Stocks are up 11% or so since Donald Trump won the presidency in November. So CEOs are psyched, right?

Not quite yet, actually. Market moves “are not a business decision, they’re an investor decision,” EY CEO Mark Weinberger tells Yahoo Finance in the video above. “The uncertainty created by some of the big policy proposals probably does cause a pause [in business activity].”

Business leaders undoubtedly like to hear Trump promise tax cuts and deregulation, which would boost profits and strengthen the incentive to invest in the United States. But that’s mostly talk, so far, with no big legislative rollbacks yet underway in Congress, and little more than a one-page tax plan emanating from the White House.

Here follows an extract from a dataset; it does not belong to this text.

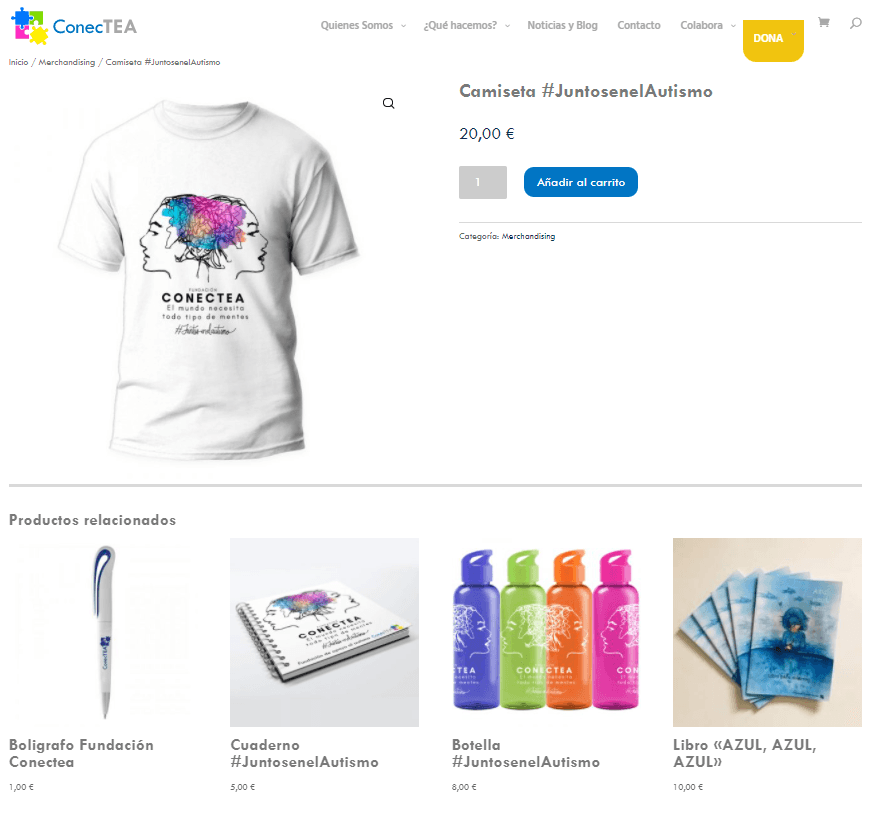This screenshot has height=818, width=891.
Task: Go to the Contacto page
Action: [639, 26]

Then there’s the threat of trade wars, which corporate America explicitly dislikes. Trump recently said he was a pen stroke away from pulling out of the North American Free Trade Agreement, dissuaded only by a barrage of phone calls when word of the impending move leaked. He has threatened protective tariffs on many imports and imposed a few targeted restrictions on select products coming into the United States from Canada.

Trump has hosted dozens of CEOs at the White House—Weinberger among them—to hear their ideas about how to boost growth and create more jobs. Weinberger believes business leaders have convinced Trump to hold back on some of his riskier ideas.

“We laid out why a trade war is not really good for business,” Weinberger says. “We need to be able to work with China and with Canada and with Mexico. You’re hearing now, he’s renegotiating NAFTA, he’s not declaring war on China. I think you’re going to hear him say, ‘we need fairer deals,’ not ‘trade is bad.’”

If Trump continues to mellow on trade and converts some of his rhetoric to action, corporate America could press the gas. “There’s no doubt about it – if we have lower rates, a more competitive international [tax] system, we get some infrastructure improvements in this country, and deregulation, you will see more investment here,” Weinberger says. Those are lot of ifs, but Trump’s only been in office a hundred-and-something days. And nobody’s really counting.